Corrected transposition and repair of associated intracardiac defects.

From August 1974 through April 1981, 23 patients, ages 5 months to 40 years (median 11 years) with corrected transposition of the great arteries (C-TGA), underwent repair of associated intracardiac defects: 20 for ventricular septal defect (VSD), 19 for pulmonary outflow tract obstruction, and five for anatomic tricuspid valve regurgitation. Segmental anatomy was [S,L,L] in 18 or [I,D,D] in 5. Pulmonary outflow tract obstruction was resected in 10 and bypassed with a left ventricle-to-main pulmonary artery conduit in nine patients. Hospital mortality was 9% (two of 23). One patient died from arrhythmia and one from sepsis and arrhythmia. The late mortality rate was 14% (three patients). Two patients died from severe pulmonary vascular obstructive disease (5 months and 2 years postoperatively) and one from arrhythmia (2 months postoperatively). Fourteen have undergone cardiac catheterization 3 days to 4 years (mean 12 months) postoperatively.
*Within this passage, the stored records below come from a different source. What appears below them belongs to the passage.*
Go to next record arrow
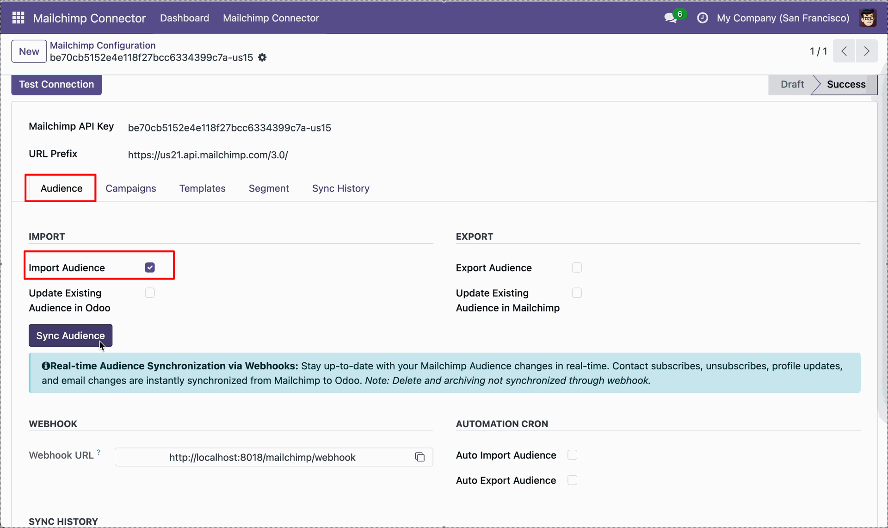pos(867,51)
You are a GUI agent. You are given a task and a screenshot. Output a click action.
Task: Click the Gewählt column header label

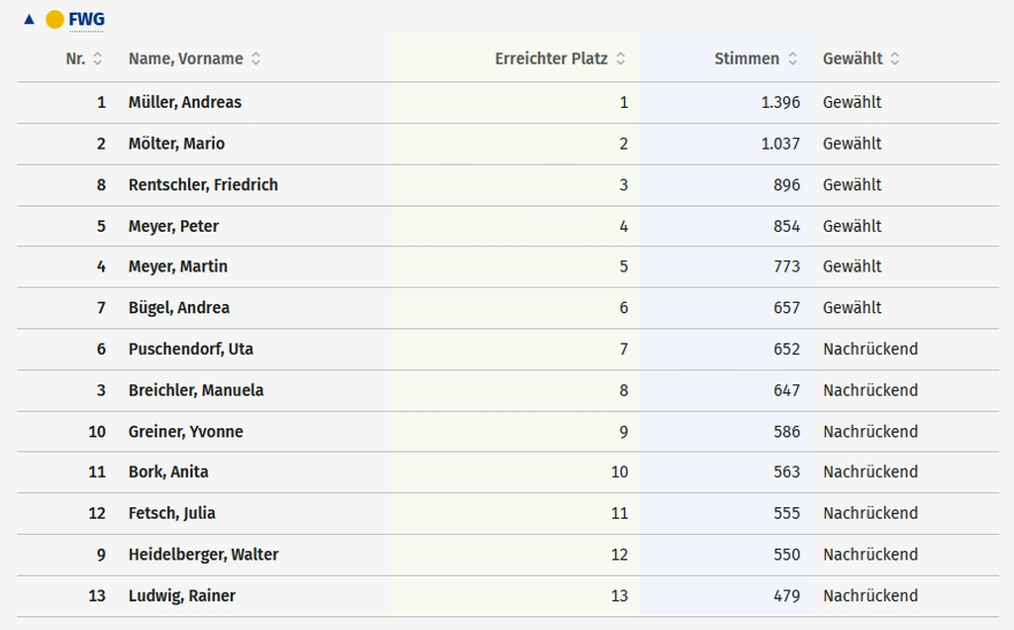coord(853,58)
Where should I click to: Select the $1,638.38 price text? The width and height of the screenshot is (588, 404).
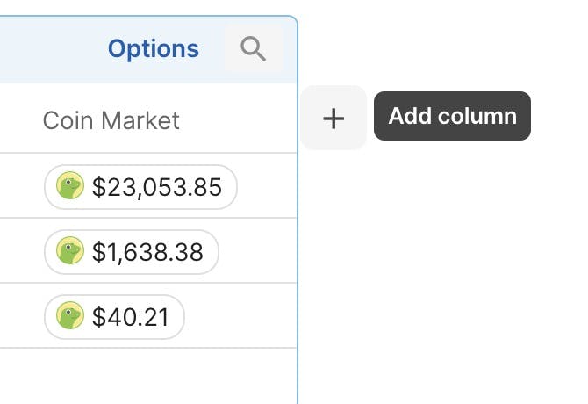pos(147,252)
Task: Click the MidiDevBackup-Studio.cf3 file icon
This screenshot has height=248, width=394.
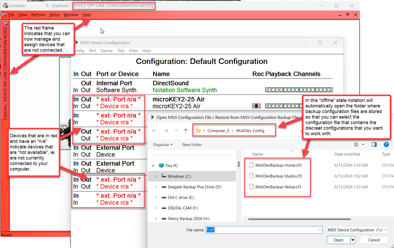Action: [x=251, y=176]
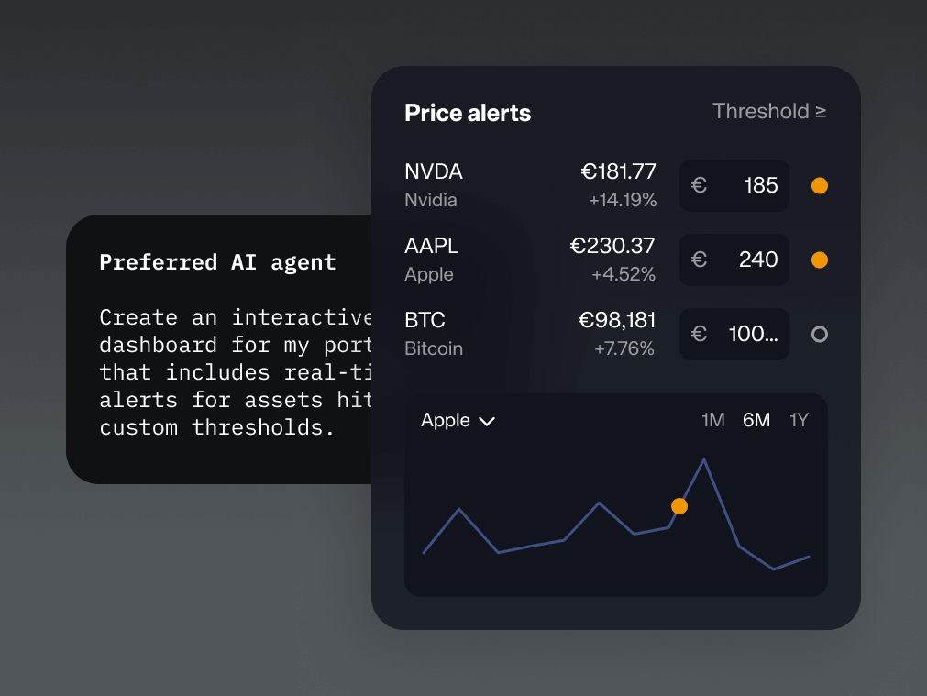
Task: Switch chart range to 1M
Action: [x=713, y=420]
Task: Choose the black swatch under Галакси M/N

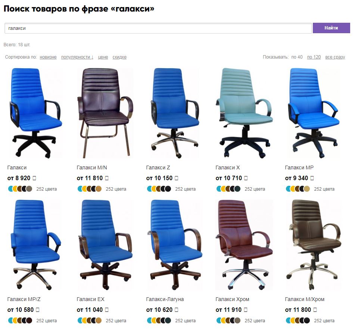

Three had a small residual VDS (Qp/Qs less than 1.5). Five had residual pulmonary outflow tract obstruction (peak systolic ejection gradient 30-130 mm Hg) after resection or pulmonary valvotomy. One patient had reresection and four had placement of a secondary left ventricular-pulmonary artery conduit. Anatomic tricuspid valve regurgitation became severe in three patients after VSD closure, two of whom required valve replacement; the other died of coexisting pulmonary vascular obstructive disease. Five with [S,L,L] segmental anatomy had complete atrioventricular block preoperatively and six developed complete atrioventricular block at surgery. Eleven of 18 patients with [S,L,L] anatomy had atrioventricular spontaneous or iatrogenic complete block; none of the five patients with [I,D,D] anatomy had atrioventricular block. Pulmonary outflow tract obstruction in [S,L,L] segmental anatomy required conduit interposition in 12 of 14 of our patients to significantly decompress the ventricle. Postoperative development or exacerbation of anatomic tricuspid valve regurgitation occurs in TGA [S,L,L] and may be causally related to surgical complete atrioventricular block.